Über kurz oder lang müssen Industrien, die sehr rohstoffintensiv sind, abgeschafft werden. Schon heute müssen in Indien Fabriken wegen Wassermangel geschlossen werden - Wassermangel, der durch den hohen Verbrauch der Industrie an Wasser und Elekrizität entstanden ist. Der entscheidene Punkt ist, ob wir wir eine Umkehr noch rechtzeitig abzuschaffen oder ob es dann zu spät ist.

Die Linke in Westeuropa fordert zwar Schuldenerlaß für die Länder der Dritten Welt, spricht jedoch kaum über die Konsequenzen für den Westen selbst. Wie würden diese nach Ihrer Meinung sein?

Zur Zeit fließen die größeren Kapitalströme von Süd nach Nord. Ein großer Teil dieses Kapitals finanziert den Überfluß in den westlichen Ländern. Falls dieser Kapitalfluß stoppt, wird der Lebensstandard sinken.
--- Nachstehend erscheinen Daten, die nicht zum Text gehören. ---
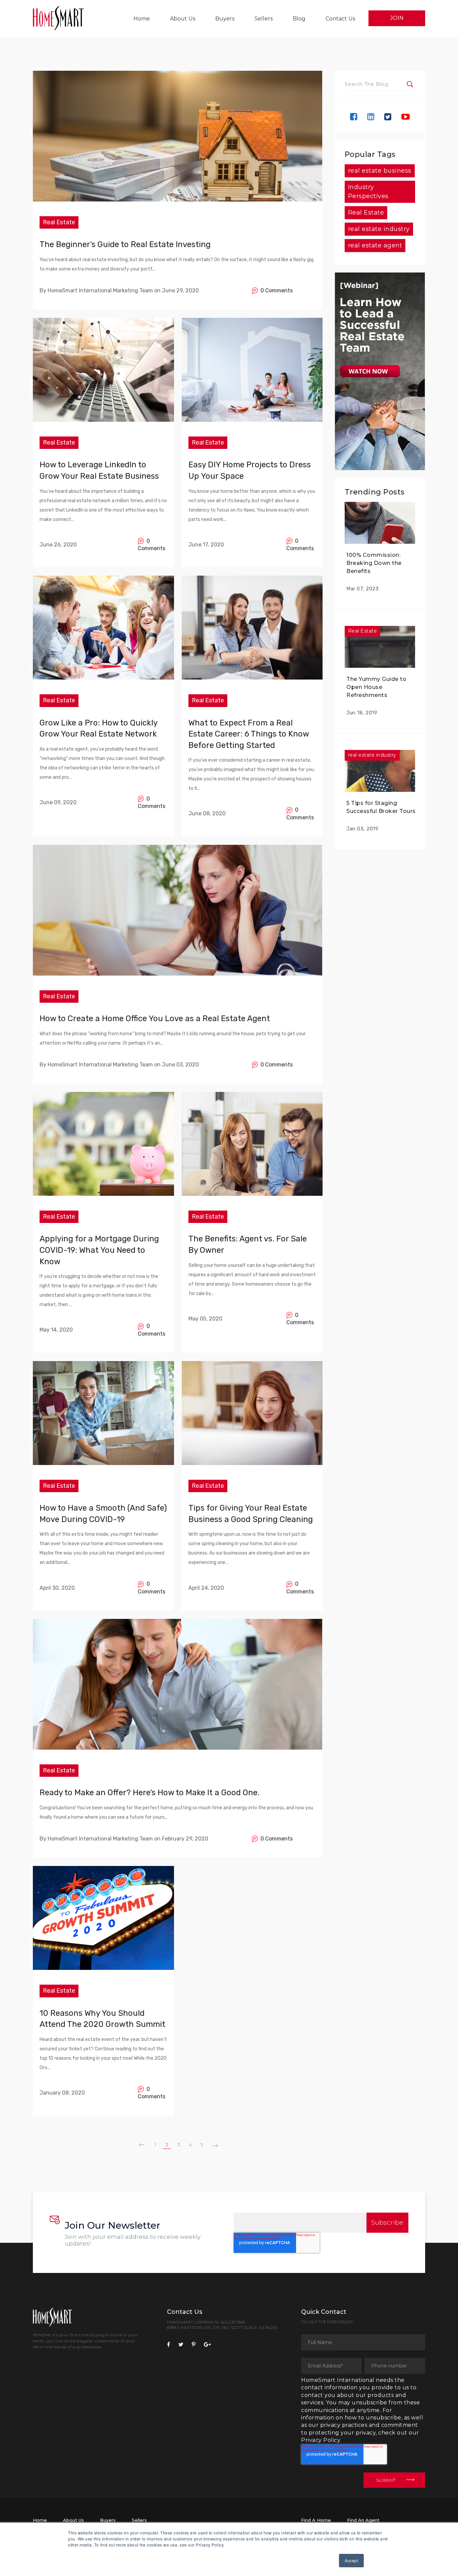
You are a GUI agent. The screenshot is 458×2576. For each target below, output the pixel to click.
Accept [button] (351, 2560)
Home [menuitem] (141, 18)
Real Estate (59, 222)
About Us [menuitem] (182, 18)
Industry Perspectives (368, 191)
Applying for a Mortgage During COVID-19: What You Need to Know (99, 1250)
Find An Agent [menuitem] (363, 2520)
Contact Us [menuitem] (340, 18)
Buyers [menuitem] (224, 18)
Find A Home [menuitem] (316, 2520)
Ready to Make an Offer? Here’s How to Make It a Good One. (150, 1792)
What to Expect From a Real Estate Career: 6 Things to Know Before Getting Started (248, 734)
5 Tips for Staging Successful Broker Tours (381, 807)
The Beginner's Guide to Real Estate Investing (125, 244)
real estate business (379, 170)
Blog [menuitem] (299, 18)
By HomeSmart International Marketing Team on (100, 290)
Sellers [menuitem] (263, 18)
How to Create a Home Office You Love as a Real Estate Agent (155, 1018)
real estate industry (379, 229)
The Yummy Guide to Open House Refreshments (376, 687)
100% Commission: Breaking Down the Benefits (374, 563)
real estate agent (375, 245)
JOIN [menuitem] (397, 18)
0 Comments (275, 290)
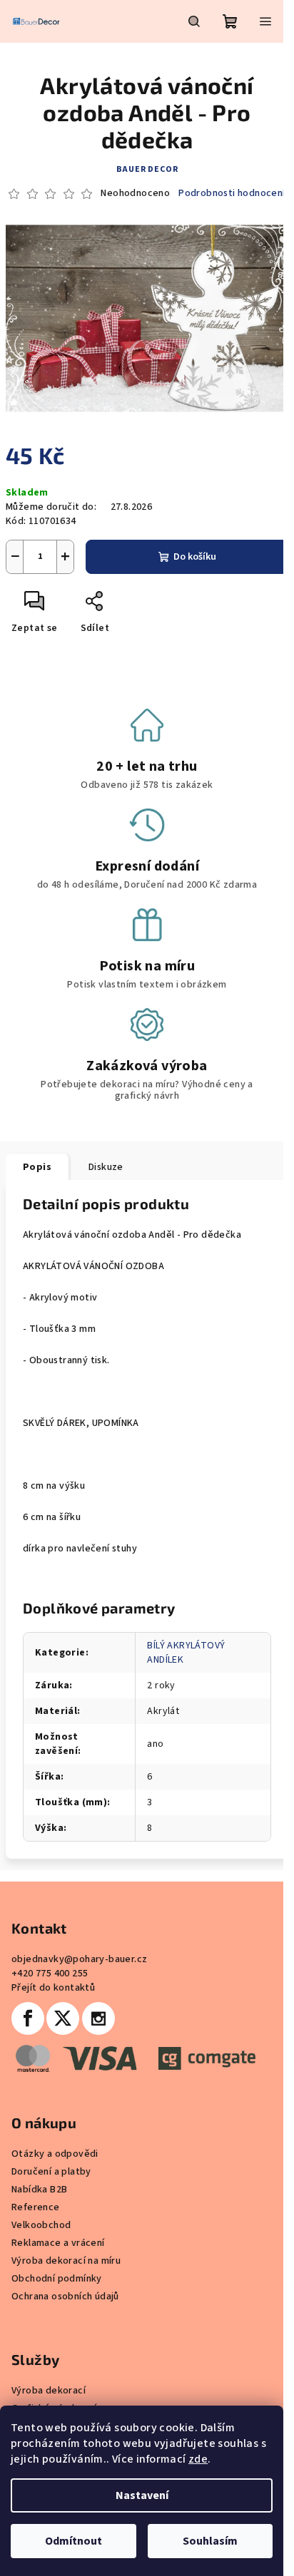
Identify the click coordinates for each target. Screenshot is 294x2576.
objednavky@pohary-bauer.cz (79, 1959)
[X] (62, 2018)
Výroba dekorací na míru (66, 2261)
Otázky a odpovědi (54, 2154)
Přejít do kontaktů (53, 1988)
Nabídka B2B (39, 2189)
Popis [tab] (37, 1167)
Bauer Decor (147, 169)
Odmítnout (73, 2541)
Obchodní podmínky (56, 2279)
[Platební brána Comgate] (133, 2058)
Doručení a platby (51, 2172)
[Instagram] (98, 2018)
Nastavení (142, 2495)
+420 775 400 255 (49, 1973)
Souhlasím (210, 2541)
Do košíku (194, 557)
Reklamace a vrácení (58, 2243)
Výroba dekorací (48, 2390)
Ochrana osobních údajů (65, 2296)
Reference (35, 2207)
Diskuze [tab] (105, 1167)
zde (198, 2459)
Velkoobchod (41, 2225)
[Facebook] (27, 2018)
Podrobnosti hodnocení (231, 193)
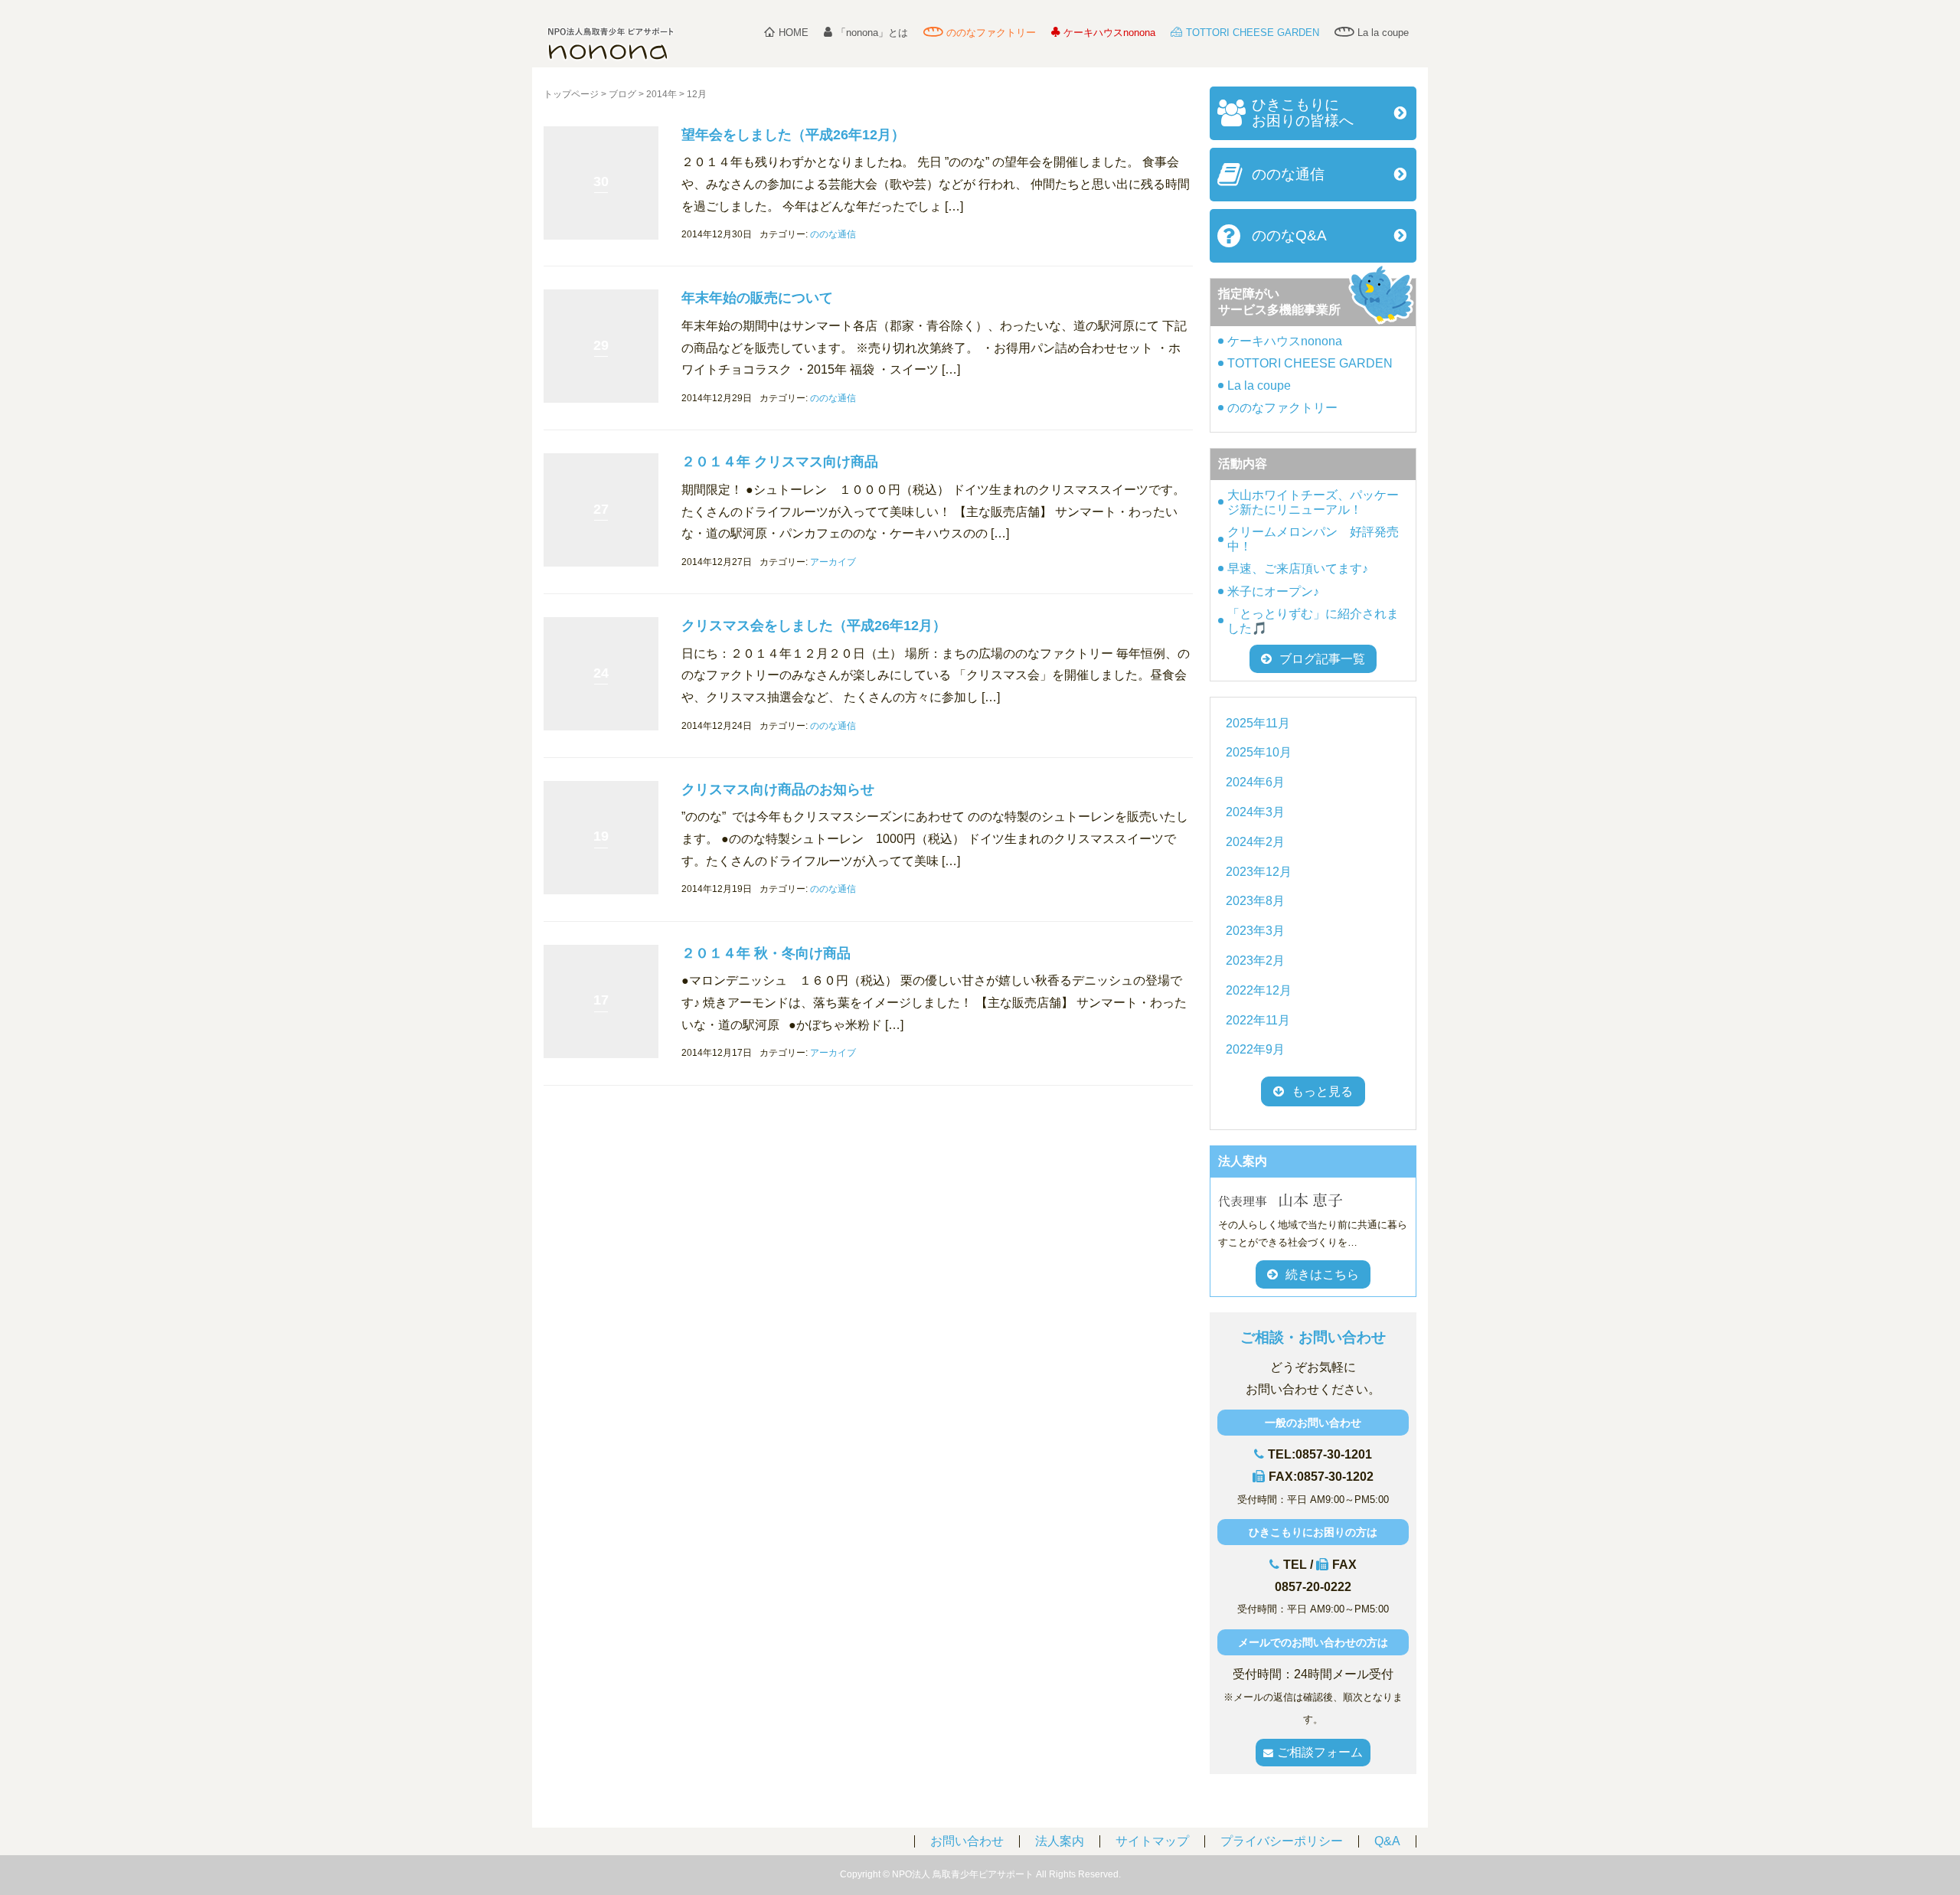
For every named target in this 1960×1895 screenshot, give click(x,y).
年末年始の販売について (757, 297)
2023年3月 (1255, 930)
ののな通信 (833, 234)
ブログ (622, 94)
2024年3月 (1255, 811)
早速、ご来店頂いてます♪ (1297, 568)
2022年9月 (1255, 1049)
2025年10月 (1259, 752)
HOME (793, 32)
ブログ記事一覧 (1322, 658)
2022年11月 (1258, 1020)
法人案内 (1059, 1841)
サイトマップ (1152, 1841)
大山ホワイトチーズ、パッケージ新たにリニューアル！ (1313, 502)
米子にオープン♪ (1273, 591)
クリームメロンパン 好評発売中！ (1313, 539)
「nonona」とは (872, 32)
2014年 (661, 94)
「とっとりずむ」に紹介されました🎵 (1313, 621)
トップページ (571, 94)
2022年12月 (1259, 990)
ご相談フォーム (1320, 1752)
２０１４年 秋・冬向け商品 (766, 953)
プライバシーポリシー (1281, 1841)
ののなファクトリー (991, 32)
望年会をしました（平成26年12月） (793, 134)
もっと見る (1322, 1091)
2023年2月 (1255, 960)
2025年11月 (1258, 723)
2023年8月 (1255, 900)
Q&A (1387, 1841)
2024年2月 (1255, 841)
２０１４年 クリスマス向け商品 (779, 461)
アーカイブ (833, 562)
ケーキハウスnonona (1109, 32)
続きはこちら (1322, 1274)
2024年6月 (1255, 782)
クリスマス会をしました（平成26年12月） (813, 625)
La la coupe (1383, 32)
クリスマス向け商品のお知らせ (777, 789)
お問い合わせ (967, 1841)
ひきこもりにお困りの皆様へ (1303, 112)
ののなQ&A (1289, 235)
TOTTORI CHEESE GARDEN (1252, 32)
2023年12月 (1259, 871)
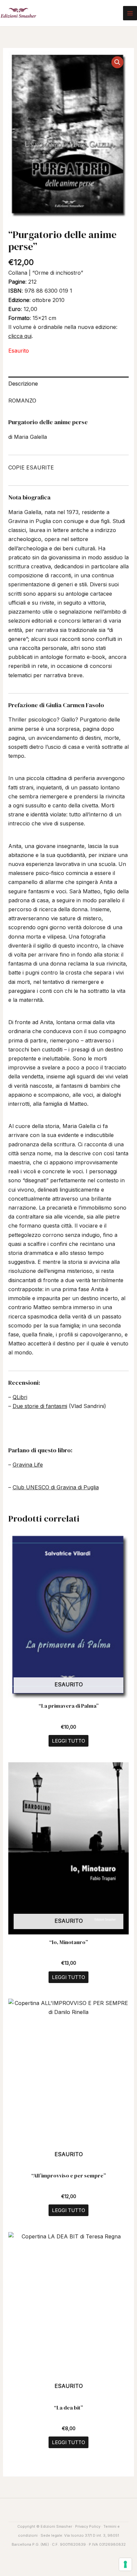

Ein Schuldenerlaß wird nicht nur die Armen im Süden davor schützen, noch ärmer zu werden, sondern wird im Norden auch eine Reduzierung des Konsumstandards erzwingen. Die meisten, die heute eine gerechte Weltwirtschaftsordnung wollen, sind sich dessen nicht bewußt. Die Leute im Westen sind auf ihren Lebensstandard krankhaft fixiert. Selbst wenn sie ökologische Überzeugungen vertreten, sagen sie „ohne mein eigenes Auto geht es nicht“. Aber es wird gehen müssen.